__WHAT THE TASK ASKS__. Look below for the line holding "Click the eastgrid" and the line holding "The height and width of the screenshot is (711, 1119).". Repeat those two and everything between, exactly.

##### EXERCISE MATERIALS #####

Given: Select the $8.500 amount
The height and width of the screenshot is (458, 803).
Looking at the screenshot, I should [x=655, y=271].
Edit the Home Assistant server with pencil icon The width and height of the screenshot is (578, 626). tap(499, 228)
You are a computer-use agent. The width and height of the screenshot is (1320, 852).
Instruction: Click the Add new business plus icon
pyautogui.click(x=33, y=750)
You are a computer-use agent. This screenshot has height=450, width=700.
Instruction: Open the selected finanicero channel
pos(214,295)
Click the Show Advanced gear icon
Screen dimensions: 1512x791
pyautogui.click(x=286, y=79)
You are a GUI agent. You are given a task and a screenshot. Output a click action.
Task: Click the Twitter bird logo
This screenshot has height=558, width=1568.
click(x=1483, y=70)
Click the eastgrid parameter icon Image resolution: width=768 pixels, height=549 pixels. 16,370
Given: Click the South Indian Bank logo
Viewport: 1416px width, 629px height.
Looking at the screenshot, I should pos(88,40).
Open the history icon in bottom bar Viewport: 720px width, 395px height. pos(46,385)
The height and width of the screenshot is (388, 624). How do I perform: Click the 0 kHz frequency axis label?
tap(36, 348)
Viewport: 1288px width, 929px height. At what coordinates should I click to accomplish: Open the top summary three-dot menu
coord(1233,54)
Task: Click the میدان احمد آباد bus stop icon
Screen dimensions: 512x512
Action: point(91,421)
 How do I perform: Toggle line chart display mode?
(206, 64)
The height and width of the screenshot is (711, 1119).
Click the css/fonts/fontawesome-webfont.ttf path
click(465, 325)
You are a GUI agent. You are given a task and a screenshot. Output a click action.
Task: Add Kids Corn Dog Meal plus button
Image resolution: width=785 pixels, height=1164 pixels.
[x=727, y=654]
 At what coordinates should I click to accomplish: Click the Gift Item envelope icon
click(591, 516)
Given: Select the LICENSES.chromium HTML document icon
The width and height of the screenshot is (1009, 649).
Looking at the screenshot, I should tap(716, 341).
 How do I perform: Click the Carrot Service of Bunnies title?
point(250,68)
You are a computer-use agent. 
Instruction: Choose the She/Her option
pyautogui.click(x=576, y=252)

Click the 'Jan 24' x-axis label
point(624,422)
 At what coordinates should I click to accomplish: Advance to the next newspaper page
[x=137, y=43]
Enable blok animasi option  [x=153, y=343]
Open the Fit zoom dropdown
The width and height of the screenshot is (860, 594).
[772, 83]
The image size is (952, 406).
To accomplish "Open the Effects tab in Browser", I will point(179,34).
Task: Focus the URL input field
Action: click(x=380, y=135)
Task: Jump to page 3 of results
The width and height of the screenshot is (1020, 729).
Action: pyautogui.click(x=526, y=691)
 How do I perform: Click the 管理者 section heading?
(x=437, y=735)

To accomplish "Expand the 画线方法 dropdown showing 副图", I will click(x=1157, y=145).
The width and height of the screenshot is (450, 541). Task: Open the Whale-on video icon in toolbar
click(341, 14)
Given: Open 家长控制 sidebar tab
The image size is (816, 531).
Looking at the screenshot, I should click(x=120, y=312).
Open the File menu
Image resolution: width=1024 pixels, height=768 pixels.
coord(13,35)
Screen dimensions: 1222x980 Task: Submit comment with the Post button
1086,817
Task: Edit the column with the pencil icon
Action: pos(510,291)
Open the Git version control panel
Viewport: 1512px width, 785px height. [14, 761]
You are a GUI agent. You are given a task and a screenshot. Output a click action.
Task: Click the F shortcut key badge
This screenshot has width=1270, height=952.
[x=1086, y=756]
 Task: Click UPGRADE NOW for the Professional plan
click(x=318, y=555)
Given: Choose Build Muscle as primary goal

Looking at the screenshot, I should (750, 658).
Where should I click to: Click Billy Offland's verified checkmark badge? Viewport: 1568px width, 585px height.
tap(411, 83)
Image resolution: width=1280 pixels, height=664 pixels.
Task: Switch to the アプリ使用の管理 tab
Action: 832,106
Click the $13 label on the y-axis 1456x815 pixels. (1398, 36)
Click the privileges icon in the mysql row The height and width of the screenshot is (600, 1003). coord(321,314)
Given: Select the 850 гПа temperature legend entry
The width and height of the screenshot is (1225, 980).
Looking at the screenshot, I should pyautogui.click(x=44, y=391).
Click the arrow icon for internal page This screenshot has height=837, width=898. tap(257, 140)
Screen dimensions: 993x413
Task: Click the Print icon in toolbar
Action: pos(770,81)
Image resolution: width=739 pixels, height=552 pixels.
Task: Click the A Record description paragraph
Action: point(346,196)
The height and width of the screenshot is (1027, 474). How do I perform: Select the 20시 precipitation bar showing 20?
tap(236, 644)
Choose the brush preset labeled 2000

#####

__SOLUTION FOR THIS PROBLEM__.
Click the eastgrid parameter icon Image resolution: width=768 pixels, height=549 pixels. 16,370
Given: Click the South Indian Bank logo
Viewport: 1416px width, 629px height.
Looking at the screenshot, I should pos(88,40).
Open the history icon in bottom bar Viewport: 720px width, 395px height. pos(46,385)
The height and width of the screenshot is (388, 624). How do I perform: Click the 0 kHz frequency axis label?
tap(36, 348)
Viewport: 1288px width, 929px height. At what coordinates should I click to accomplish: Open the top summary three-dot menu
coord(1233,54)
Task: Click the میدان احمد آباد bus stop icon
Screen dimensions: 512x512
Action: point(91,421)
 How do I perform: Toggle line chart display mode?
(206, 64)
The height and width of the screenshot is (711, 1119).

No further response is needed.